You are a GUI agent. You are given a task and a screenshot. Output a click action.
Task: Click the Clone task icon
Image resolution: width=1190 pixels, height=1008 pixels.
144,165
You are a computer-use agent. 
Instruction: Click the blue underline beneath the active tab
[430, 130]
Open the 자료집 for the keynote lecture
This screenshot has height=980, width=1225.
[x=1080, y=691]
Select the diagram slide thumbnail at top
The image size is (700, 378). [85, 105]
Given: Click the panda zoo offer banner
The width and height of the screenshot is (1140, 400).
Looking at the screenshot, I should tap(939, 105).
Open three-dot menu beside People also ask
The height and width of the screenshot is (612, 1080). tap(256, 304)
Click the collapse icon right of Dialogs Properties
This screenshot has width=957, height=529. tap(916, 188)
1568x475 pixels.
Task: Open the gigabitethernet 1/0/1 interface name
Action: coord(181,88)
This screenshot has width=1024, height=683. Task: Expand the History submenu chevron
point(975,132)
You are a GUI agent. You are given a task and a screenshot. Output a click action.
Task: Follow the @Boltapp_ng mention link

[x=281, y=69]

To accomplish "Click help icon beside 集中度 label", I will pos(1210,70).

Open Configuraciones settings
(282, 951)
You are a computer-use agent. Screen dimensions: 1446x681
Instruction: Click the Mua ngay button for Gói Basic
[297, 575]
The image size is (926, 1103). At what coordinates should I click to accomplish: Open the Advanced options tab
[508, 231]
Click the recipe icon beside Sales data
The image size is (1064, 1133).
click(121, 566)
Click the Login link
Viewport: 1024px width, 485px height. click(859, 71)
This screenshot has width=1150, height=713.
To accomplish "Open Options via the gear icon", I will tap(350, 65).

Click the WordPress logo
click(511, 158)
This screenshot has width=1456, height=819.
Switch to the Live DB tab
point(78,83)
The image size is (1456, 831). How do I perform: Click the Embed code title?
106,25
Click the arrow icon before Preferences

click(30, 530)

REQUIRED WORK.
Reproduce everything from the line containing "This screenshot has width=1456, height=819." down to the end of the items, requests included, shifting every coordinate in the answers up by 95.

CORRECT RESPONSE.
This screenshot has width=1456, height=819.
Switch to the Live DB tab
point(173,178)
The image size is (1456, 831). How do I perform: Click the Embed code title?
201,120
Click the arrow icon before Preferences

click(125, 625)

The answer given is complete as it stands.